Tests performed on samples of your blood and urine are the first line of defense in detecting kidney problems and minimizing damage. Tests of these types can show how well the kidneys are removing excess fluids and waste. In addition, your blood pressure should be measured since high blood pressure (hypertension) can lead to kidney disease. When a structural problem is suspected, a variety of imaging tests can be used to evaluate the kidney. A sample of kidney tissue, a biopsy, is sometimes helpful in diagnosing the specific cause of the problem.
Tests commonly used for screening and diagnosis
There are several tests commonly used to help your health care provider recognize if you have kidney or urinary disease. A blood sample can be analyzed for creatinine (and the estimated glomerular filtration rate (eGFR) can be calculated) and blood urea nitrogen (BUN).
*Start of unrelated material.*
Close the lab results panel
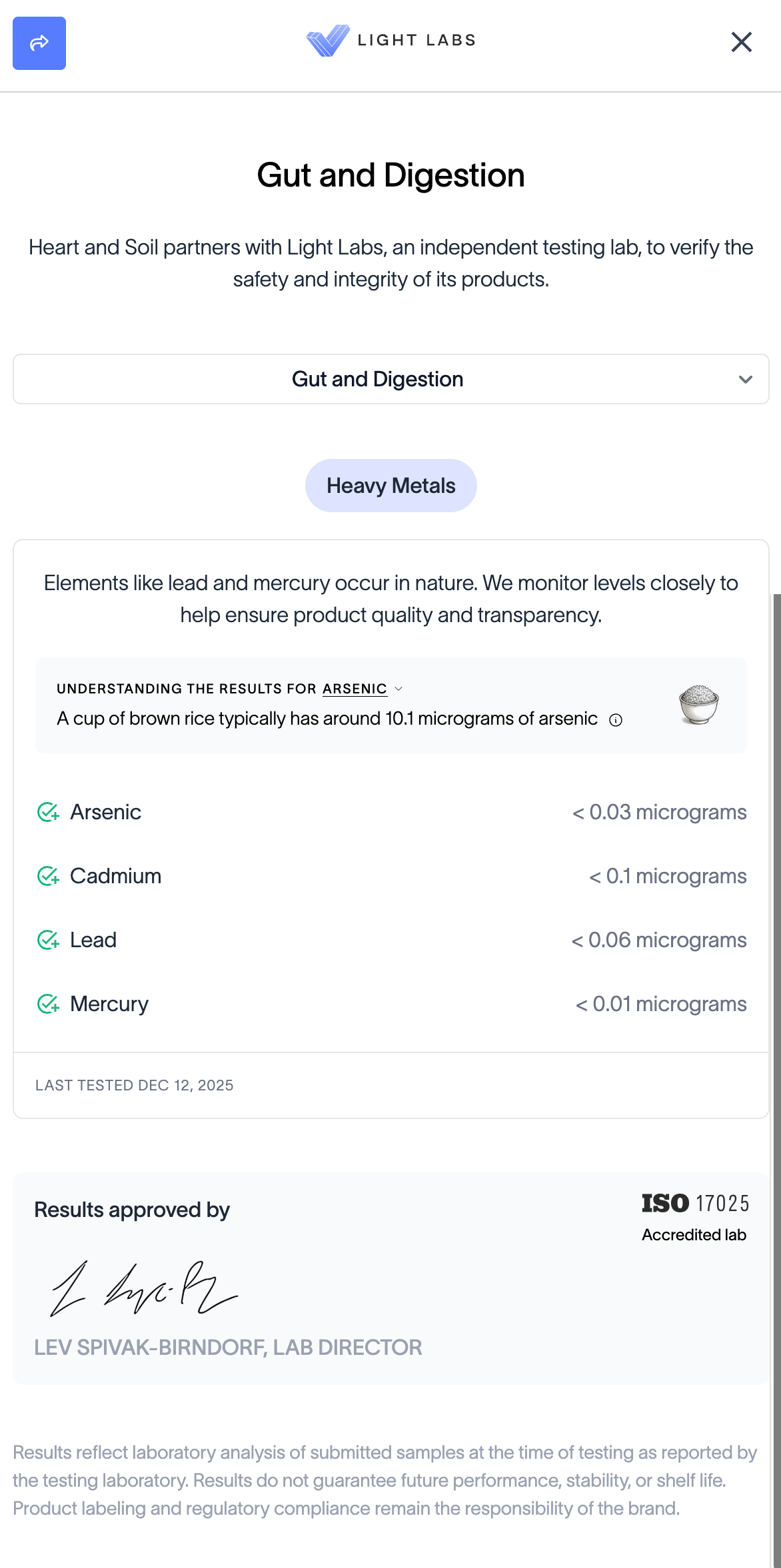The image size is (781, 1568). coord(741,42)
The level of these waste products in the blood increases as kidney filtration declines. Abnormal results are usually the first sign that kidney disease is present. A urine sample is typically also examined and analyzed (urinalysis) as part of routine screening. This set of tests looks for indicators of kidney and urinary disease such as red blood cells, white blood cells (WBCs or leukocytes), and protein in the urine. If you have diabetes or hypertension, the amount of protein (microalbumin) in your urine should be checked at least yearly to detect kidney disease in its early stages. When a creatinine measurement is performed along with a random microalbumin, the result is the microalbumin/creatinine ratio (also called the albumin/creatinine ratio (ACR)), which the American Diabetes Association states is the preferred test for screening for microalbuminuria. When you have symptoms suggesting infection, a urine culture can confirm the presence of a bacterial infection.
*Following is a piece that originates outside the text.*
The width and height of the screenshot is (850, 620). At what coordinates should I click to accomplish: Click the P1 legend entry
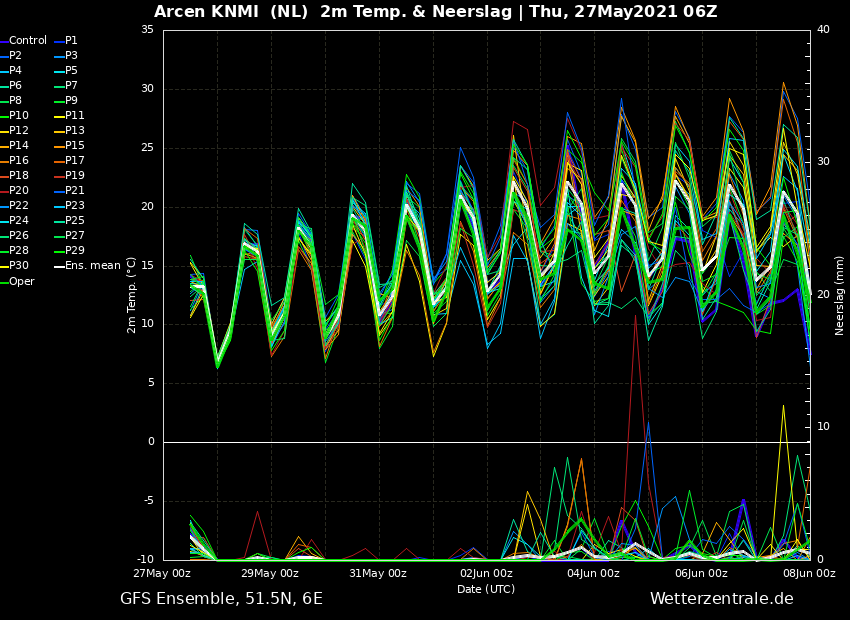pyautogui.click(x=67, y=41)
Tests to monitor kidney function
If you have been diagnosed with a kidney disease, your health care provider will order laboratory tests to help monitor kidney function. Blood levels of BUN and creatinine are measured from time to time to see if the kidney disease is getting worse. The amount of calcium and phosphorus in the blood and the balance of serum and urine electrolytes can also be measured, as these are often affected by kidney disease. Hemoglobin, measured as part of a complete blood count (CBC) may be measured (the kidneys make a hormone, erythropoietin, that controls red blood cell production). Urine total protein (TP) can be used to test the effects of treatment in diabetes and nephrotic syndrome. Parathyroid hormone (PTH), which controls calcium levels, is often increased in kidney disease and is often checked to see if enough calcium and vitamin D are being taken to prevent bone damage.
Cystatin C is another test that may be used as an alternative to creatinine and creatinine clearance to screen for and monitor kidney dysfunction in those with known or suspected kidney diseases. It may be especially useful in those cases where creatinine measurement is not appropriate; for instance, in those who have liver cirrhosis, are very obese, are malnourished or have a reduced muscle mass. Measuring Cystatin C may also be useful in the early detection of kidney disease when other parameters might still be normal, especially in the elderly.
If a structural problem or blockage is suspected, a picture of the kidneys can be helpful. Imaging techniques such as an ultrasound, CT scan (computed tomography), isotope scan, or intravenous pyelogram (IVP) may be used. Various x-ray procedures can also be employed, such as an intravenous urogram, micturating cystogram, or renal arteriogram (or angiogram).
A biopsy can determine the cause of protein or blood in the urine and be used to monitor the effectiveness of treatment. Analyzing a small piece of kidney tissue can reveal the nature and extent of structural damage to a kidney. A biopsy, obtained using a biopsy needle and diagnostic imaging equipment, is often useful when disease of the glomerular filter is suspected.